As I mentioned, however, I am not looking forward to all the falderal associated with piping batter in three 8-inch circles. Why couldn't I just use three 8-inch cake pans? I'm sure there's a reason, but I'd love to know what it is. A friend of mine was recently quizzing me about one of Rose's recipes. "Why are her directions so complicated? Why can't she just have plain, regular instructions?" Finally, I just said, "Because Rose knows all!" I suppose that's why I can't just use the cake pans. And I won't, I'll use the danged pastry bag. But I won't be happy about it.
Other than the pastry bag, there's not much to worry about with this cake, now that we know that powdered tea is just Lipton's Instant Tea with lemon. If, like me, you bought blanched almonds instead of unblanched almonds for your peanut butter ingots, the succes provides you with a way to use them: two whole cups of blanched almonds.
And for the pecan torte, which comes next, you need only a 9-inch springform pan, lots of pecans, coffee extract or instant espresso powder. I finally used up all my instant Medaglia d'Oro espresso powder that I've had since we were in a different century. This time I bought some espresso powder from King Arthur, and will see how it compares. Gentiles may use cream of tartar in the cake, but you shouldn't use it, according to Rose, if you're making the cake for Passover. But my Google sources say that it's perfectly fine to use cream of tartar of passover. I'll admit to being confused about the status of cream in a Passover menu. Is it okay to include it if there's no meat in the meal?

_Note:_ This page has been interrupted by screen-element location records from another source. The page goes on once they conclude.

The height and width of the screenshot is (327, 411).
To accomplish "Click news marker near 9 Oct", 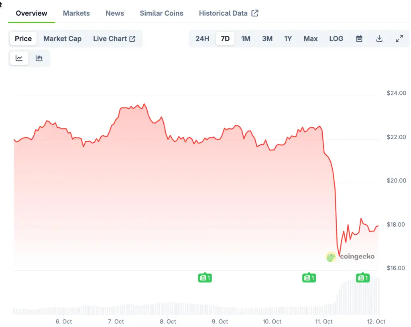I will [205, 278].
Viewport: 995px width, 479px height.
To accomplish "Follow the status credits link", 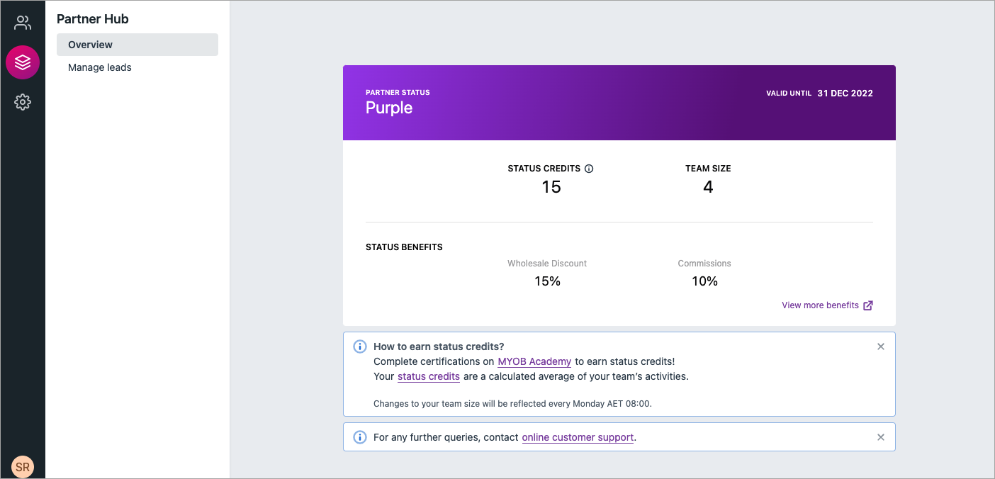I will tap(429, 376).
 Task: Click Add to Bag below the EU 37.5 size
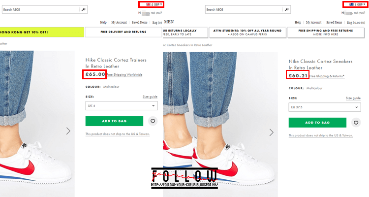coord(318,122)
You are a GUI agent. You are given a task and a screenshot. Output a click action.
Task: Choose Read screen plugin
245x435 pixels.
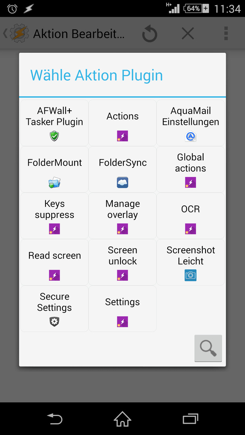(54, 262)
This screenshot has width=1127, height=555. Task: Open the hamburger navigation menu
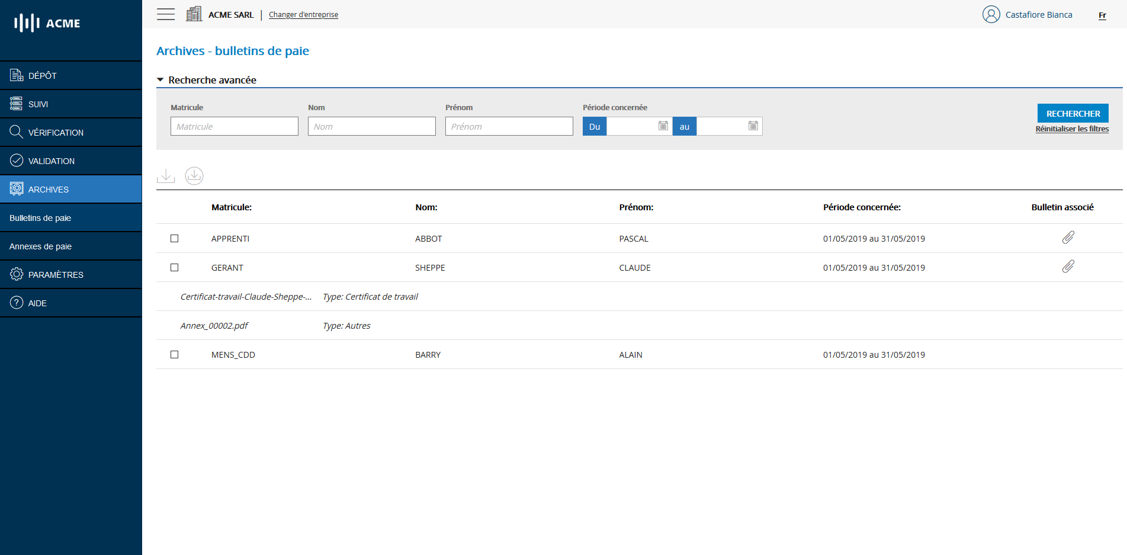[166, 14]
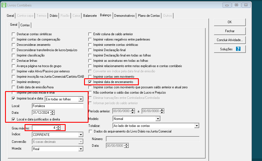Open the Contas sub-tab
The width and height of the screenshot is (262, 161).
[25, 25]
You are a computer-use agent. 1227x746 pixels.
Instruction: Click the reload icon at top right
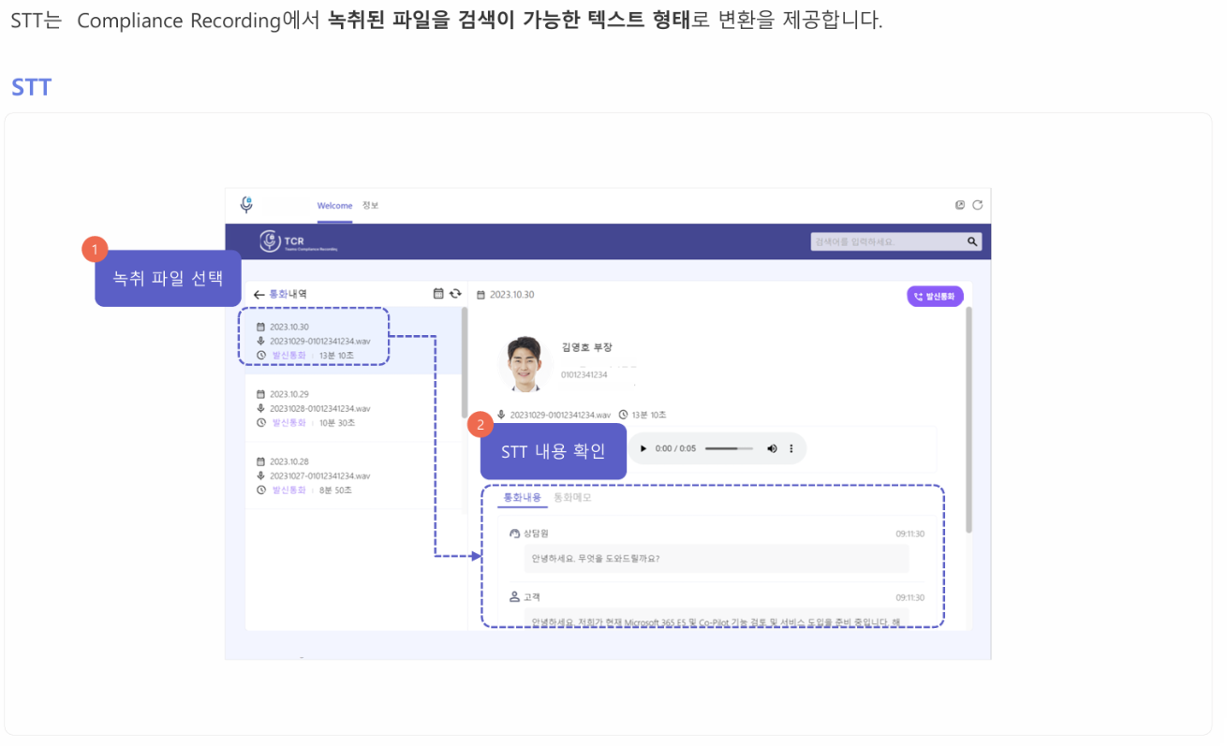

Another new baker this week--Zerin Bobby, all the way from the United Arab Emirates. Zerin says she's not that good at baking or at blogging, but she wants to get better at both. And, because Rose's Heavenly Cakes was prohibitively expensive in the UAE, she actually got someone to bring her a copy from the U.S.--much cheaper. Zerin made the double chocolate Valentine's cake as her debut cake, but she will be following our cake calendar from now on. I confess when I saw her name on an email, I thought of Bobby Darin, and I thought we'd have another man in the group, but it's not Bobby Darin, or even Bobby Zerin. Welcome, Zerin.